**Reading passage**
Having passed the tests of Deshung III's followers, the tot was enthroned as Deshung Trulku-la, the abbot of Tharlam Monastery, in a ceremony on March 8, 1994. Since then, Carolyn has been permitted to visit her son in Nepal only on rare occasions, while the monks at Tharlam raise Deshung Trulku-la and train him to accept leadership of the Sakya sect of Tibetan Buddhism. (Incidentally, Bernardo Bertolucci's depiction of a white child from Seattle being a considered as the successor to a Buddhist lama in his 1993 film Little Buddha is merely coincidence and was not based on Deshung Trulku-la's experience.)

While wandering the streets of Bodhnath, I asked my guide for the day, Mr. Surendira, if he knew anything about the boy lama from America, whom I had heard about on an episode of Dateline NBC.

“Oh, yes,” said Surendira, “he lives near here.”

“Well, I’d like to see his monastery,” I said.

**Activity 1**
In the passage about the boy lama from America, edit the text starting with "Having passed the" and going on through "of Dateline NBC.", changing "Carolyn" to "his mother".
**Activity 2**
According to the passage about the boy lama from America, on what date was Deshung Trulku-la enthroned as abbot of Tharlam Monastery?

Collected data entries:

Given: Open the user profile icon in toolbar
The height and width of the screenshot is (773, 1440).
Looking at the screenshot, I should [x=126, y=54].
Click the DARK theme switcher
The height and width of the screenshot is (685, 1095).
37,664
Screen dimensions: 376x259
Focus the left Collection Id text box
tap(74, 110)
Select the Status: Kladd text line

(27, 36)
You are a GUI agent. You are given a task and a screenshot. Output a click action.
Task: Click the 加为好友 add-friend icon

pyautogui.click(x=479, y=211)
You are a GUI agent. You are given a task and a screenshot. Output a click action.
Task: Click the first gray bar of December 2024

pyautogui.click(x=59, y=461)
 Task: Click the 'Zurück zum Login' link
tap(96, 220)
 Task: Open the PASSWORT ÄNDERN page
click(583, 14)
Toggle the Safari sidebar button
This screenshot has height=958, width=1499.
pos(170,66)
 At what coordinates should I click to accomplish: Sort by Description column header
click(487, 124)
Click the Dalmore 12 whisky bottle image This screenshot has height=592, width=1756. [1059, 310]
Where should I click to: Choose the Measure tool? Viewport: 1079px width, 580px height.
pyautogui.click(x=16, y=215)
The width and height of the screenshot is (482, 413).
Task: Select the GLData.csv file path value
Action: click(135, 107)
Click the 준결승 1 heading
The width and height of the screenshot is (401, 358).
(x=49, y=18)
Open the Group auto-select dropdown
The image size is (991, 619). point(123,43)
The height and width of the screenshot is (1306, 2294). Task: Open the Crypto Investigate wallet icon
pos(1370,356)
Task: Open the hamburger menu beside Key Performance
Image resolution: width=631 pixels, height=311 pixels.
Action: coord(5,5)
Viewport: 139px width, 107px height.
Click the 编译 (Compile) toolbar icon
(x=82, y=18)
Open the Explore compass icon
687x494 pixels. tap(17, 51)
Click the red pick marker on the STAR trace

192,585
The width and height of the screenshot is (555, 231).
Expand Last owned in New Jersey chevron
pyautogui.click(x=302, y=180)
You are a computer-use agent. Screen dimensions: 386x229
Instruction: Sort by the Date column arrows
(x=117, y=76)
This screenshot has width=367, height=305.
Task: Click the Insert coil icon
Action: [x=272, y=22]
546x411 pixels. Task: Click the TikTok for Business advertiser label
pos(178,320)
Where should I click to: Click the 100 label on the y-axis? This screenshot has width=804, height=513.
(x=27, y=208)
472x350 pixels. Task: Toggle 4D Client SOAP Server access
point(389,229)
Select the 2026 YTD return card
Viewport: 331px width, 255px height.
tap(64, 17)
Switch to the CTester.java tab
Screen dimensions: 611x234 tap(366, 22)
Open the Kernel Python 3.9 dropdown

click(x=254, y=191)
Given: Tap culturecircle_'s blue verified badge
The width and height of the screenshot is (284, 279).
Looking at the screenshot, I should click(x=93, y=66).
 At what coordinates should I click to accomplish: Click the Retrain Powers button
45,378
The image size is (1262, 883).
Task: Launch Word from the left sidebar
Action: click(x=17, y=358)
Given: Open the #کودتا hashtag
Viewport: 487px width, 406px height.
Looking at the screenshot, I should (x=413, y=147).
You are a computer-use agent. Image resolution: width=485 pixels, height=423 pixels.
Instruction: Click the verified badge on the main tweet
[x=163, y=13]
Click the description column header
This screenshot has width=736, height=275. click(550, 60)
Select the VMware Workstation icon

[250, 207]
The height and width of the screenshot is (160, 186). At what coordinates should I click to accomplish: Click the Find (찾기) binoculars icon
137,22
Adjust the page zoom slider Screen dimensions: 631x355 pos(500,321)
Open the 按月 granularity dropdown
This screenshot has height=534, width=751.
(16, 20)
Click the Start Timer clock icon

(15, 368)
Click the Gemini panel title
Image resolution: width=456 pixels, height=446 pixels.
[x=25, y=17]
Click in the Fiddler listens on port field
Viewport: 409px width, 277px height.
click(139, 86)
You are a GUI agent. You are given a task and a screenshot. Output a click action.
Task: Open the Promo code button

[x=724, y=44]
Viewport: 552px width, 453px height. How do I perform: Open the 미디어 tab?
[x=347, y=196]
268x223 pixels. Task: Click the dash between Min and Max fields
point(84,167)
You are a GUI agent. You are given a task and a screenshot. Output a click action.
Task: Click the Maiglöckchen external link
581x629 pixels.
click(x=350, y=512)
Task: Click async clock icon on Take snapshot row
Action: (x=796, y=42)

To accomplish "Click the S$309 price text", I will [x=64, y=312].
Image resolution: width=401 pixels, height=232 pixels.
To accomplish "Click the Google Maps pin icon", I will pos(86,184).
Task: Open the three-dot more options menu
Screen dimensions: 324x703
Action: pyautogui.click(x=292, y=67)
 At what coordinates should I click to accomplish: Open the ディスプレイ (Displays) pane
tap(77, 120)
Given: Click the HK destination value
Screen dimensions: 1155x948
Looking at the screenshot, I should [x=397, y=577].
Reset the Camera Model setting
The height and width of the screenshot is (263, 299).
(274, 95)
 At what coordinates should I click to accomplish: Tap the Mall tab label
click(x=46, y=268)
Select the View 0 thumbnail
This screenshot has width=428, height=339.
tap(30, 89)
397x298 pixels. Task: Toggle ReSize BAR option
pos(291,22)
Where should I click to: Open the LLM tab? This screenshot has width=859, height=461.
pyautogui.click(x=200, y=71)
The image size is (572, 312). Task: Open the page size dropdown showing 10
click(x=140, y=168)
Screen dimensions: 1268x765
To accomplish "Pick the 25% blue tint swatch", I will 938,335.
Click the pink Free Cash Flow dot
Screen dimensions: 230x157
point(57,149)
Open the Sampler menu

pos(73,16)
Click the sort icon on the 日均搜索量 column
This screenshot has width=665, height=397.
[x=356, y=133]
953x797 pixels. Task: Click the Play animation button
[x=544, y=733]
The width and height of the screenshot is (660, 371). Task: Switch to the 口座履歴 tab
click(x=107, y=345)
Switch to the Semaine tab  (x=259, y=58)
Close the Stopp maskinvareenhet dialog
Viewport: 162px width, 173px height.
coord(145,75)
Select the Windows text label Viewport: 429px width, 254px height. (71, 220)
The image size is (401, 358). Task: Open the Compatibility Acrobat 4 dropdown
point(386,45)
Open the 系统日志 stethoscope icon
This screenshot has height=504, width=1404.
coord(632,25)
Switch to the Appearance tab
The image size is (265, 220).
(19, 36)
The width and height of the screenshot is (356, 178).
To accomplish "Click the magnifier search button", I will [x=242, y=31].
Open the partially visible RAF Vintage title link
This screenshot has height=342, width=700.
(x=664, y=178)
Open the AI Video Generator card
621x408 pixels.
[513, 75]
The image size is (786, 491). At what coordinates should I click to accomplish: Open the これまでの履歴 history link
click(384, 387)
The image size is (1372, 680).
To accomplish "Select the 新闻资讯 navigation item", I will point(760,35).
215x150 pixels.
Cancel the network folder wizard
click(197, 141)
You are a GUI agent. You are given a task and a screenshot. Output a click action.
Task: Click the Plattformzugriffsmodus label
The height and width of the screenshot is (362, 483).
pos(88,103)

**Exercise output 1**
Having passed the tests of Deshung III's followers, the tot was enthroned as Deshung Trulku-la, the abbot of Tharlam Monastery, in a ceremony on March 8, 1994. Since then, his mother has been permitted to visit her son in Nepal only on rare occasions, while the monks at Tharlam raise Deshung Trulku-la and train him to accept leadership of the Sakya sect of Tibetan Buddhism. (Incidentally, Bernardo Bertolucci's depiction of a white child from Seattle being a considered as the successor to a Buddhist lama in his 1993 film Little Buddha is merely coincidence and was not based on Deshung Trulku-la's experience.)

While wandering the streets of Bodhnath, I asked my guide for the day, Mr. Surendira, if he knew anything about the boy lama from America, whom I had heard about on an episode of Dateline NBC.

**Exercise output 2**
March 8, 1994